You cannot will yourself into particular feelings toward yourself or anyone else. Rather, you can practice reminding yourself that you deserve happiness and ease—no more and no less than anyone else—and that the same goes for your child, your family, your friends, your neighbors, and everyone else in the world. Everyone is driven by an inner desire to avoid suffering and find a measure of peace.
The practice is simply to remind yourself that you deserve happiness and ease—no more and no less than anyone else
As this practice becomes comfortable for you, you can use it to combat everyday stress. If you feel unmoored, lost, or pulled in different directions, take a moment to wish yourself peace, just as you’d comfort a friend.
A Practice to Foster Resilience
A Loving-Kindness Meditation
- Find a comfortable stable position, either seated or lying down, and observe the next several breaths. Notice how you’re feeling right now, while letting go of any sense of striving or effort to feel otherwise. You cannot force yourself to feel relaxed, non-judgemental, or anything else in particular. Let yourself feel whatever it is you feel right now.
- Picture your child. Imagine what you most wish for him or her. This unbounded affection, deeper than any surface emotion, has traditionally been encompassed within four phrases: May you be happy. May you be healthy. May you feel safe. May you live your life with ease.
- Use these phrases or any that capture your deepest wishes, and silently repeat them at a comfortable pace, timed to your breathing.

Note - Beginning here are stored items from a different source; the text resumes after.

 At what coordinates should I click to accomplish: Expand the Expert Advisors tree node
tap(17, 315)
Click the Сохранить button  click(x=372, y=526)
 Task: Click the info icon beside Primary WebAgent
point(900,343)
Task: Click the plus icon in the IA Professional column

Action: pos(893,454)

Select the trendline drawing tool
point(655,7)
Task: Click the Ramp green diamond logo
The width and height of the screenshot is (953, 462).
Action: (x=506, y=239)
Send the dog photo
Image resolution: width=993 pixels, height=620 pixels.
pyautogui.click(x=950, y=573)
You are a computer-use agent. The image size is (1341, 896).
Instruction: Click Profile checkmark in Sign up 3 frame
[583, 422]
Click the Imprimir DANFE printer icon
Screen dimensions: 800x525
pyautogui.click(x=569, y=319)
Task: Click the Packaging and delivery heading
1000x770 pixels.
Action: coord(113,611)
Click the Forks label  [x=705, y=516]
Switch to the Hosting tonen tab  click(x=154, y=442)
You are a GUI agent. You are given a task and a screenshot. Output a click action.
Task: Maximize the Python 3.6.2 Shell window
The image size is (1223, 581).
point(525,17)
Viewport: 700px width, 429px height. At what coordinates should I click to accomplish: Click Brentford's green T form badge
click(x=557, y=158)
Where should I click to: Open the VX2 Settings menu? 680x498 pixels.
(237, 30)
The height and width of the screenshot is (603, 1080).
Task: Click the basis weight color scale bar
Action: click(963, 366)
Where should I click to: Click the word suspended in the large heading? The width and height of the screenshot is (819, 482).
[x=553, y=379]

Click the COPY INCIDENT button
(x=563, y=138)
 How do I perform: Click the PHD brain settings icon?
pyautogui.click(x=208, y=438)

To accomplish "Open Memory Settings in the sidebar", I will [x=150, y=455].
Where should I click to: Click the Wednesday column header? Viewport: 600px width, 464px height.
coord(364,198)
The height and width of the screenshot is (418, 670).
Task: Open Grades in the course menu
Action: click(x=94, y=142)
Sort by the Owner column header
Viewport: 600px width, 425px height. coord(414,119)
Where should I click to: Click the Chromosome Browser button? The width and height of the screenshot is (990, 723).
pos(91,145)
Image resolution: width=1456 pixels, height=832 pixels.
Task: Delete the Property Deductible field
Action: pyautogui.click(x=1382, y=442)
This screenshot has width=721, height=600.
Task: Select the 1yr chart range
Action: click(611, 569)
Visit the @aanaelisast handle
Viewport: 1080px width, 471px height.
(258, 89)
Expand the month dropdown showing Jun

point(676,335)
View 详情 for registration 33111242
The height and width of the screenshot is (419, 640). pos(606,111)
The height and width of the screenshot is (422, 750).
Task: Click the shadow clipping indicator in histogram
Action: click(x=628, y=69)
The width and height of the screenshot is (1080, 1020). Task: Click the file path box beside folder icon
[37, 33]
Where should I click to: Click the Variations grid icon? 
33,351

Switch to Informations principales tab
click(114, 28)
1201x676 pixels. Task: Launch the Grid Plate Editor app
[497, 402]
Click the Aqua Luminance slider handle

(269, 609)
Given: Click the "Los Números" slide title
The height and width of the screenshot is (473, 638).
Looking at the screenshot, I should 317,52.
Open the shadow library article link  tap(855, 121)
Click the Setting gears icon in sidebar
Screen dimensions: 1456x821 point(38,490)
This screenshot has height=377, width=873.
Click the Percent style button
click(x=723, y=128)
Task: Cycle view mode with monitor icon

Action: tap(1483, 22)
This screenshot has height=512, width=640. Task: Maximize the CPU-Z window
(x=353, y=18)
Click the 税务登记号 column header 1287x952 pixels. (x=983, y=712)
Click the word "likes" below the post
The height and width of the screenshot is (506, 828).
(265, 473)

- Continue repeating these wishes for your child, reminding yourself of your deepest intentions: “May you be happy. May you be healthy. May you feel safe. May you live your life with ease.”
- After several minutes, move on to yourself. Your inner critic, your voice of self judgment, may resist. Yet in spite of all your seeming mistakes, you have the same rights as anyone: “May I be happy. May I be healthy. May I feel safe. May I live my life with ease.” Without any sort of demand, offer yourself the some wishes for well-being you extended to your child.
- After several minutes, imagine a close friend or someone unconditionally supportive, a person for whom you have almost entirely positive feelings. This person also desires happiness, whether going through a stretch of relative ease or more acutely in need of your emotional support. If no one comes to mind, that’s fine and quite common; just continue with the practice for yourself.
- After a few minutes have passed, move on to a neutral person, a stranger, someone you see around but don’t really know—maybe someone at a local store or gas station, or who works nearby. Extend the some wishes to this neutral person without judging whatever you actually feel or aiming to push yourself. You’re simply paying attention in this way.
- Now think of a difficult person—not the most difficult, but someone you’ve disagreed with in a smaller way. Your perspectives differ and you must firmly take care of yourself, yet this difficult person’s actions are also driven by a wish for happiness. If this person found relief from his own suffering, it’s likely that his behavior would change. If it’s easier, include yourself: “May we both be happy. May we both be healthy. May we both feel safe. May we both live our lives with ease.”
- Next, picture your entire family for a while: “May all of us be happy. May all of us be healthy. May all of us feel safe. May we all live our lives with ease.”
- Finally, if you like, extend the same wishes to everyone in this world. In an unforced way, send this compassionate wish for well-being to anyone you imagine, anywhere.